Hundreds lined up for hours to hear the Californian-based based teacher, author and healing evangelist speak at a Brisbane church on Monday night.
Many in the 1750-strong crowd were young people attracted to the fifth generation pastor’s teachings about ‘encountering God’ for themselves – and having the faith to pray for healings for others.
The practice has already made headlines in Brisbane – as well as YouTube postings as people tell of experiencing ‘liquid love’, a warm sensation, and healing.
At the end of Monday night’s service, dozens of people indicated they had been healed after being prayed for, for head trauma, knee and back injuries, hearing loss, and other ailments.
Others were not healed but Johnson said some did not receive their healing straight away but days later.

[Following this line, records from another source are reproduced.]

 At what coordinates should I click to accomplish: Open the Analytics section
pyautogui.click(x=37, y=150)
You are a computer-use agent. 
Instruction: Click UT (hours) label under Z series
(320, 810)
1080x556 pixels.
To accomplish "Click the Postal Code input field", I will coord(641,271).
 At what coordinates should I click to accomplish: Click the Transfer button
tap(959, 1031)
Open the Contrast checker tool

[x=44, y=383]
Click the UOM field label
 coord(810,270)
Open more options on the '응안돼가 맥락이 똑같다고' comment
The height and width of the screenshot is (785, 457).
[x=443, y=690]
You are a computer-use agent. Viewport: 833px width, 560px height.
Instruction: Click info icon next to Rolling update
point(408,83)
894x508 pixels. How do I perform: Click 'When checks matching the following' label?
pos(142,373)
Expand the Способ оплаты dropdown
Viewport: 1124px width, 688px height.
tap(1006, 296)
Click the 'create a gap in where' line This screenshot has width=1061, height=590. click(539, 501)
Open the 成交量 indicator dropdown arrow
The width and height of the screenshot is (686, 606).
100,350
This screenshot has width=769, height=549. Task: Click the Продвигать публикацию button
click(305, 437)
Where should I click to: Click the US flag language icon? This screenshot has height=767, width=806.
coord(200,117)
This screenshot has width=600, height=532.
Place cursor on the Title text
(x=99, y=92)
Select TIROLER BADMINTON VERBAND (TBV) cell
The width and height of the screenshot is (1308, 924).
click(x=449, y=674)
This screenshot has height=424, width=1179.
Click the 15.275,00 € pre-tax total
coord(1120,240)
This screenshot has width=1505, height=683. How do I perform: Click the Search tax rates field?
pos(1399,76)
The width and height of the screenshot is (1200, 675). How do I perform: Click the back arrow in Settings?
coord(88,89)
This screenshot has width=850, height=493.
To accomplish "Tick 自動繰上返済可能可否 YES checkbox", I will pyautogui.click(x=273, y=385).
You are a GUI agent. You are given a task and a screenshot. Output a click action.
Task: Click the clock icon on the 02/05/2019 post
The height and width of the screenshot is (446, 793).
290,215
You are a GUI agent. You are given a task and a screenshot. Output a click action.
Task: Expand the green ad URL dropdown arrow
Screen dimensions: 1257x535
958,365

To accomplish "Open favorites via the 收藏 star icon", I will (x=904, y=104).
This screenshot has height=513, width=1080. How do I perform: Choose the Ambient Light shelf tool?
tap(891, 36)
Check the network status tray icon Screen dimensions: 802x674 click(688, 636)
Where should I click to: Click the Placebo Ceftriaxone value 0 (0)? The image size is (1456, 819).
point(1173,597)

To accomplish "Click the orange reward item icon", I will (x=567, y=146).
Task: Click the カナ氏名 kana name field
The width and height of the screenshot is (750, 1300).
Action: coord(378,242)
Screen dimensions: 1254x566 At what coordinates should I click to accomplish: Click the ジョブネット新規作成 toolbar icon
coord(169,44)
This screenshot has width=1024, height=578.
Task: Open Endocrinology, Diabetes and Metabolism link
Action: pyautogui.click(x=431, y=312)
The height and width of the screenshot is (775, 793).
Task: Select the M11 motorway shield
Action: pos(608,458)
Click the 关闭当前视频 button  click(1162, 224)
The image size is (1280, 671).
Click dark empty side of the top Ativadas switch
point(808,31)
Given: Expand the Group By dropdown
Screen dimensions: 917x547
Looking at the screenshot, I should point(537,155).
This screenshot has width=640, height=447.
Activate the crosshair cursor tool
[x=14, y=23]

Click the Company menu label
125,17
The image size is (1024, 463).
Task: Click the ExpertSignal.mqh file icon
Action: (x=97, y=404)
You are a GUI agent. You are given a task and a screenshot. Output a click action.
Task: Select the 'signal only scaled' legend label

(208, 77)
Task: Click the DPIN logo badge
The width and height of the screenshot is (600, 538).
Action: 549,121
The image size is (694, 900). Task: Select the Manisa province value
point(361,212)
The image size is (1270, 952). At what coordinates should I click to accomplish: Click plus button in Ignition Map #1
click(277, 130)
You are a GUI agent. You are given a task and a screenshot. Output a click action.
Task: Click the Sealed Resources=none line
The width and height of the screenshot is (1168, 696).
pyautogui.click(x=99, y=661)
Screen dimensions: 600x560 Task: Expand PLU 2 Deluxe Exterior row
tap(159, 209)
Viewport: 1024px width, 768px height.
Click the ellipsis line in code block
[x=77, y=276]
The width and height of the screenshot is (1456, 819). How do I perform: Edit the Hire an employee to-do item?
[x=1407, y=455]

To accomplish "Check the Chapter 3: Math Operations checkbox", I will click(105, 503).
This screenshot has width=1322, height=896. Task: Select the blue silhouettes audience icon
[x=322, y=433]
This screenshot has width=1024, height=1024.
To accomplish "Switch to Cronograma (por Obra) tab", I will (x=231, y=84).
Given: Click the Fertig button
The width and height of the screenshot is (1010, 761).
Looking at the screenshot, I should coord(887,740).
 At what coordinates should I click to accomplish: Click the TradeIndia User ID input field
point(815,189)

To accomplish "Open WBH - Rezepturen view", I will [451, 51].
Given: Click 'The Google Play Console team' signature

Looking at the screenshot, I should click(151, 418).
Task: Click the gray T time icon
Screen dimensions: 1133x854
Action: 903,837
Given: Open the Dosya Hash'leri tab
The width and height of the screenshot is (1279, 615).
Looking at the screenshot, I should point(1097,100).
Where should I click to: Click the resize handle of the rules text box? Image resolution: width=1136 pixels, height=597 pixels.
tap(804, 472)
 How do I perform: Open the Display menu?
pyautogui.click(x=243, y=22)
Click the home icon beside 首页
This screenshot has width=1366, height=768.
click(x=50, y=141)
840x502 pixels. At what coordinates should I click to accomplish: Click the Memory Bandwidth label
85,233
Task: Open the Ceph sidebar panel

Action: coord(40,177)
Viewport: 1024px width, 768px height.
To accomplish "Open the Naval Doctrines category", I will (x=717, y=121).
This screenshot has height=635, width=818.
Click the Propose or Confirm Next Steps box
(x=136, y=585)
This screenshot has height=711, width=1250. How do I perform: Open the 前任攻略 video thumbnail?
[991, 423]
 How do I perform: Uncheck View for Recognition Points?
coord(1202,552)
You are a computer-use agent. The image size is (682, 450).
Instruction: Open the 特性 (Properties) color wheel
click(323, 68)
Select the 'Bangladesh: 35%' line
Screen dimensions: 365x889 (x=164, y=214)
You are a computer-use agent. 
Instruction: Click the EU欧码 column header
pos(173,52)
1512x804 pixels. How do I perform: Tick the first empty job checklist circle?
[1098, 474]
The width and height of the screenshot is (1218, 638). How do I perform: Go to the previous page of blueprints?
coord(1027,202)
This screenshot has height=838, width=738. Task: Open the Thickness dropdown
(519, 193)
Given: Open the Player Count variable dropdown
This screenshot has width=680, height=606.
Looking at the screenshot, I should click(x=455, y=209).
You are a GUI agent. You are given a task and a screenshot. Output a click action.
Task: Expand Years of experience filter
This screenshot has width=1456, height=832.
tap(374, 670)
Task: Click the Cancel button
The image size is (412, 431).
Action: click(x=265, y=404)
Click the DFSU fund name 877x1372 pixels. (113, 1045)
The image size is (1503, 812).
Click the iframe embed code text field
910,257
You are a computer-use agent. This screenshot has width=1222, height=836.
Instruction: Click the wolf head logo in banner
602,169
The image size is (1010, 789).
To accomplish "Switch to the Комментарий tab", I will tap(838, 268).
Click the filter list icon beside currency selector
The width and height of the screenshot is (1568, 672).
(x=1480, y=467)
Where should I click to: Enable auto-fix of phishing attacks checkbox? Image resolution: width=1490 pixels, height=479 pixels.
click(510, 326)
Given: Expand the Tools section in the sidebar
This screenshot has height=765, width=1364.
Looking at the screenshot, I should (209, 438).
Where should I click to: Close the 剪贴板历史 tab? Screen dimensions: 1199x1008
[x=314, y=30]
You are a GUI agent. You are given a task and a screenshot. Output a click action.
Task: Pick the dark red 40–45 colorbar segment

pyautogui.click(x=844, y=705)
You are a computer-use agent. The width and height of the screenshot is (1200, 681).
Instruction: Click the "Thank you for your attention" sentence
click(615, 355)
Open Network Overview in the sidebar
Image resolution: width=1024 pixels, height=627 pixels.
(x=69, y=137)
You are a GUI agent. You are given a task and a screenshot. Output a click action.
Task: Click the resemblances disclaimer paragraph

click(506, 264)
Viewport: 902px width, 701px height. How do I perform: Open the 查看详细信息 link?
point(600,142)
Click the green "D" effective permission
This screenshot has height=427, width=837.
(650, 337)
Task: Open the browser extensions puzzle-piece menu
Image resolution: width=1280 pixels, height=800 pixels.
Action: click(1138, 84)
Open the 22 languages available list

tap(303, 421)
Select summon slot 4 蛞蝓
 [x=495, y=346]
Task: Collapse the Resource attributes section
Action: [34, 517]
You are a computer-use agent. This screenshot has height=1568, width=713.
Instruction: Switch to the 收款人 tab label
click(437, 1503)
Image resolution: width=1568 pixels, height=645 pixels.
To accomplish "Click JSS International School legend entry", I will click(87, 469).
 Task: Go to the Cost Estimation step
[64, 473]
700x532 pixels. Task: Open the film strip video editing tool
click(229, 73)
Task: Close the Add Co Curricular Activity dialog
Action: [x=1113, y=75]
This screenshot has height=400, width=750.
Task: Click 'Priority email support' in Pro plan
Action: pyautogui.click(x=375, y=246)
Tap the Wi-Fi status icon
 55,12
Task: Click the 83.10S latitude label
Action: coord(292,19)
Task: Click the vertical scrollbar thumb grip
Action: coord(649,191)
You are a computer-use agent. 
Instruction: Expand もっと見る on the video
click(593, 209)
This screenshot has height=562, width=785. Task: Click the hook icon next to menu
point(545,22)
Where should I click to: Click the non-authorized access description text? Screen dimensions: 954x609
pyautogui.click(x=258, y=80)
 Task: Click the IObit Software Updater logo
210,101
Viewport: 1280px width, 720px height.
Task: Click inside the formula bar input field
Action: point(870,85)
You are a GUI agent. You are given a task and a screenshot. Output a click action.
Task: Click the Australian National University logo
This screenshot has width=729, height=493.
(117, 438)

Johnson himself never laid a hand on anyone, instead encouraging those in the crowd to pray for others.
Among the lucky who were healed right away was a woman who had had pain in her knees for some 17 years after a skiing accident, a man whose hearing became clear as day after years of listening to loud music and another man with torn ligaments in his knees. All dubious and none verified by any medical evidence. This is the same old story of faith healing evangelists. In a word, performance. People wish to believe so deeply that they have been healed that they experience a rush of what feels like a miracle. But does any one ever follow up on these people? Are their real stories ever documented? No. It’s all about the moment.
Plain and simply. Faith healing is bogus. Spectacles like this are just… a spectacle. I can’t even say “be skeptical”. I can only say, don’t fall for this stuff. It’s theatre.